My real surfboard falls in between the three in strength and weight. There are dents in it but there is no spider cracking. Picked it up for $200 and it works great plus it helped in the build process of making my own surfboard (gotta test it out soon).
Old     (surfdad)      Join Date: Sep 2004       07-07-2011, 5:52 AM Reply   
On the slingshot arcane - the folks from slingshot described it as a bamboo veneer sandwich.

The quote from slingshot:

Using only top of the line materials, itís constructed with a complex layering system called a wood veneer sandwich. Starting with a super lightweight foam core, which is wrapped in a lightweight glass, the board is then sandwiched between dense layers of wood (bamboo), and finished with a final layer of glass to reinforce the rails. Along each step, we also use vacuum bagging techniques that enhance the bonding strength. The result is less weight, much more durability, controlled flex, and earth friendly.

The thread where you can find the above quote, which is worth the read - for the reviews from folks that have ridden it:

http://www.wakeworld.com/forum/showthread.php?t=774526
Old     (newwhit)      Join Date: Mar 2007       07-07-2011, 8:33 AM Reply   
thanks for the info!

surfdad- that explaination does help in looking for what construction to look for when shopping for a board, and yes, I agree, i just need to demand respect for my equipment...

i had forgotten about the arcane! looks cool!

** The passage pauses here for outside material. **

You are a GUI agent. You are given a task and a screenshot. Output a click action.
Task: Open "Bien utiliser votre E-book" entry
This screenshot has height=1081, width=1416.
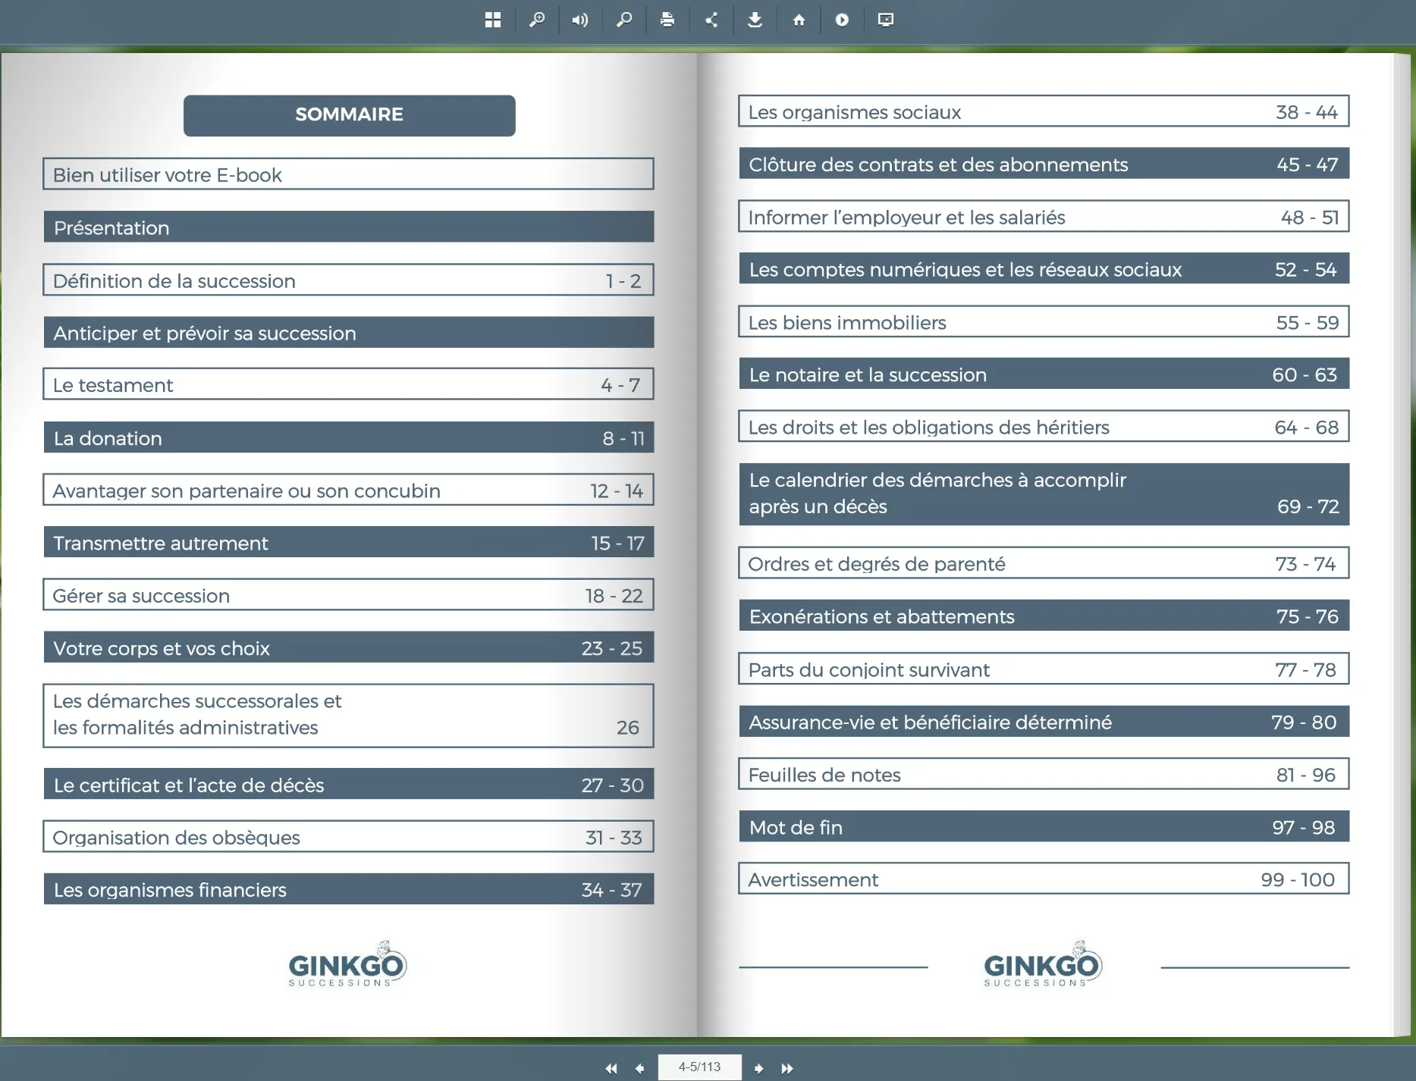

arent there companys that wrapp the edges with a carbon fiber something, for durability?
Old     (surfdad)      Join Date: Sep 2004       07-07-2011, 9:25 AM Reply   
Oh good, glad that helped some.

There are a number of boards that use CF. TWP and P5 both have options for full CF wrap and IS uses CF along the rails in a few different models, but it's not for durability. CF is most noted for it's high tensile strength, it's crazy stiff compared to other reinforcements (which allows less of it to be used and so can be LIGHTER than other reinforcements), but it's also very brittle and won't take much in the way of impact. CF along the rails typically is to prevent rail twist-off or purely asthetics That stiffness can also be a drawback, CF doesn't really yield, it won't deform so when if it bends past it's ultimate strength it FAILS CATASTROPHICALLY. The ballistic fabrics like Kevlar and Innegra offer good impact resistance, but their high elongation makes them almost "floppy". In practice CF and Kevlar are often used together to provide the combination of high impact resistance (Kevlar) and stiffness (CF). On wakesurf boards, CF is typically underneath a layer of fiberglass to provide the impact resistance. I hear you, rail dings are a problem in the boat!
Old     (TheSqueakyWheel)      Join Date: Oct 2010       07-07-2011, 9:54 AM Reply   
I have 2 Inland boards and a carbon p5.

Granted, we are careful with our gear.
The p5 looks like new.
The IS have mild chips along the outer edge epoxy, but that's just minor cosmetic stuff. Definitely no dents or anything structural.
Old     (tonyv420)      Join Date: Jul 2007       07-07-2011, 4:50 PM Reply   
My Ronix Koal has more craters in it then the moon!